Constance “Stan” Harding is one of the twentieth century’s most curious, eccentric, endearing, often infuriating, and—sadly—long forgotten figures. In a life full of incident, the crucial moment came on 25 June 1920, when, working in Moscow as a British correspondent for the New York World, she was arrested as a spy, sentenced to death, and incarcerated in Lubyanka prison. Stan always maintained that she was innocent—something the Bolsheviks duly accepted—and that she had been falsely denounced by Mrs Marguerite Harrison, an American secret agent who was posing as a journalist while working for the Bolsheviks.
Stan was not one to accept her sorry fate. Following her release from prison in November 1920, she received £3,000 compensation from the Bolsheviks. Then, with the support of 200 hundred cross-party MPs in the British Parliament, along with such political luminaries as Lord Curzon and Bertrand Russell, she attempted to sue the government of the United States for employing the agent, Harrison, who falsely denounced her—an action that led to headlines around the world in 1923 (‘Women Writer says Yank Rival had her Jailed’, Chicago Tribune, 17 February, 1923).

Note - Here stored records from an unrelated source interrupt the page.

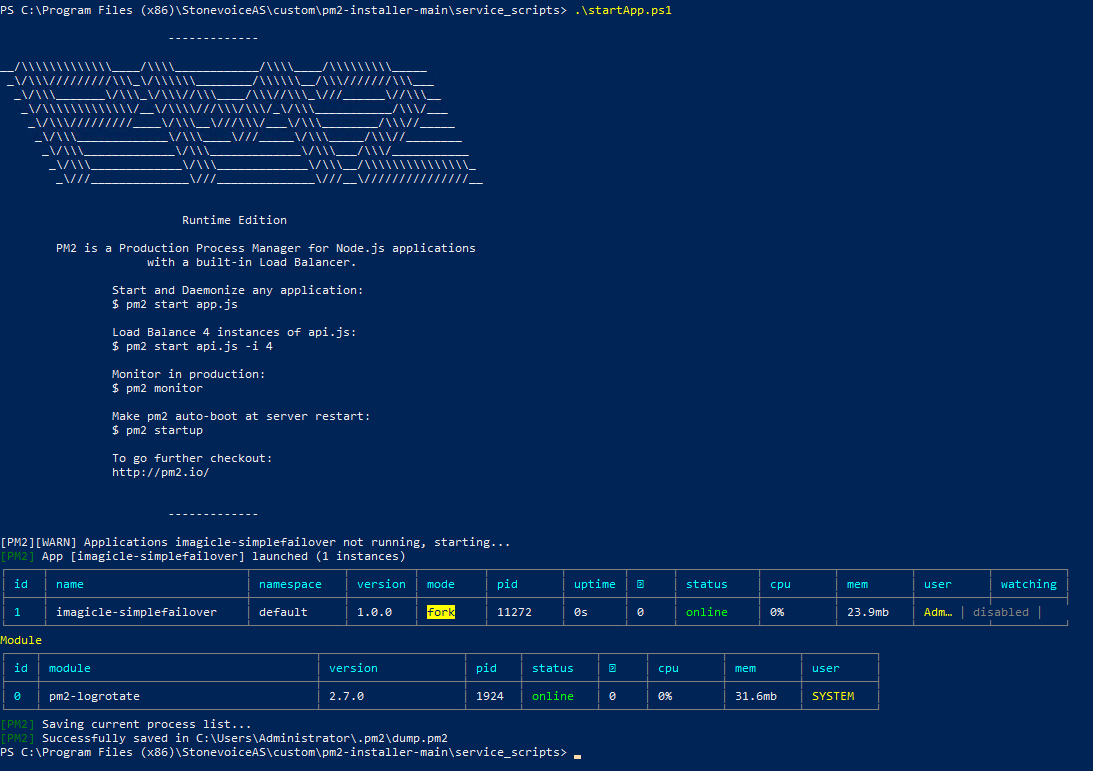Image resolution: width=1093 pixels, height=771 pixels.
Task: Click the pid value 11272
Action: [x=514, y=612]
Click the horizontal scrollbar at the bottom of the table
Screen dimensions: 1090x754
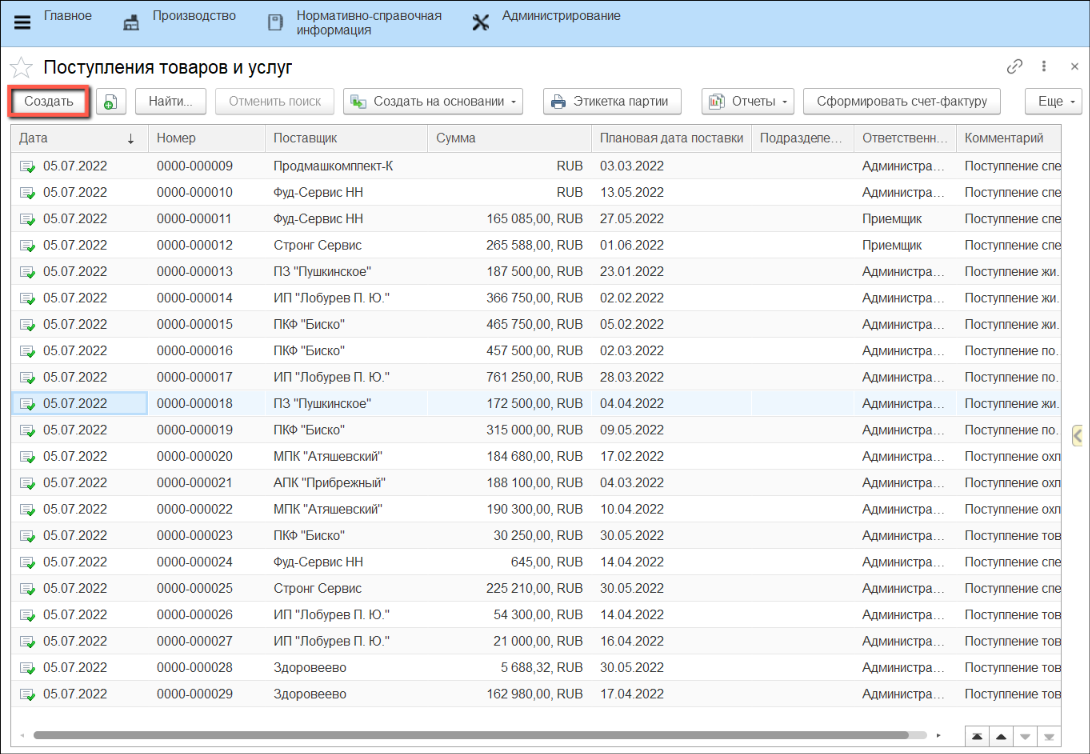click(x=470, y=735)
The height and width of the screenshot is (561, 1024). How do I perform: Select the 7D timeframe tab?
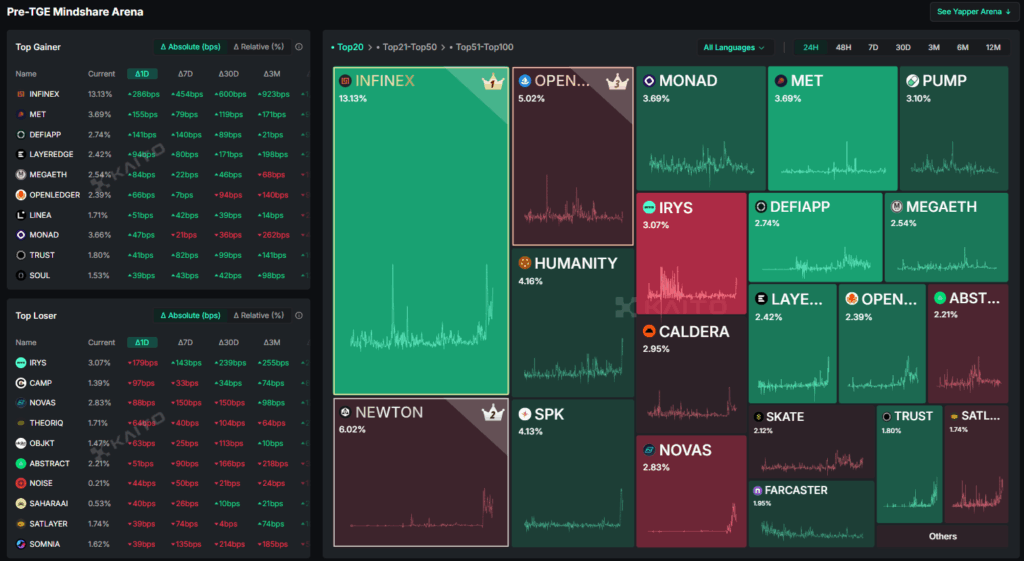(873, 47)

However, despite her notoriety, Stan and her remarkable story have largely disappeared from history, while that of Harrison, her ‘Yank rival’, has not. Stan appears in the pages of history, if at all, only as, quite literally, a footnote to Harrison’s story.
Stan Harding’s life is certainly not an open book. I only stumbled on her name when, while researching another topic, I came across a newspaper article printed in 1924 that recalled her quixotic attempt to sue the United States. I was astonished by this bravado. Who in her right mind would attempt to sue the American government? And why? So I went backwards from this point and slowly pieced together the story of this intrepid and sometimes foolhardy woman with a man’s name who seemed to mesmerise—and ultimately to frustrate and antagonise—virtually everyone she met.
Stan’s rather messy life was extremely difficult to unravel. It took me over ten years of research in Canada, the United States, Italy and all over the United Kingdom to piece together Stan’s rather chaotic life. I got U.S. government documents the National Archives declassified, and I had a ‘eureka’ moment in a back street in Florence, Italy, when I discovered where she had once lived a bohemian existence in an expatriate community. And there is still so much I do not know. Only a few newspaper articles with her by-line exist as she often supplied information to other journalists who used their own by-lines. Her memoir, The Underworld of State (1925), published in England, focuses on her incarceration in Russia and legal fight with Marguerite Harrison. Interesting as it is, it doesn’t shed much light on her early life and her years in the ‘paradise of exiles’ that was Florence. Her book was controversial enough to be suppressed by government officials in the United States. After the proofs were sent to him in October 1925, Colonel James Reeves, the head of Military Intelligence, claimed: ‘It is believed that it would be most undesirable to have this book published in the United States as it would only add fuel to an old controversy’.
Following Marguerite Harrison’s trail was easier. She was a socialite born in Catonsville, Baltimore, the daughter of a shipping magnet. Highly educated, multilingual and well-travelled, she is now known primarily as a travel writer. Her articles in the Baltimore Sun are fascinating, covering diverse topics ranging from New York theatre critiques to life in Berlin during the Armistice. She published several memoirs, which I highly recommend reading. To get further insight into Marguerite’s life I also recommend Women of the Four Winds by Elizabeth Fagg Olds, along with Catherine M. Griggs’s unpublished doctoral dissertation, ‘Beyond Boundaries: The Adventurous Life of Marguerite Harrison’. The National Archives in Maryland also have plenty of documents from Marguerite’s spying days. One document that I got declassified proves that she was a traitor who betrayed American agents to the Bolsheviks—something that surely removes some of her lustre and lends credence to Stan’s claims.
Both Marguerite and Stan led incredibly exciting lives, travelling to dangerous countries and plunging themselves into war zones, from insurrectionary Berlin during the Armistice to Moscow after the Bolshevik Revolution. And that is why, more than a century after Stan’s imprisonment in Lubyanka, I am writing a blog about her life. Marguerite is still being written about, quite understandably, but her story cannot be understood without taking the redoubtable Mrs Stan Harding into account. Stan does not deserve to be forgotten, nor should she be no more than a footnote in Marguerite’s life story. The jury is still out on which one of the women is telling the truth. But let us at least give them both the chance to tell their stories.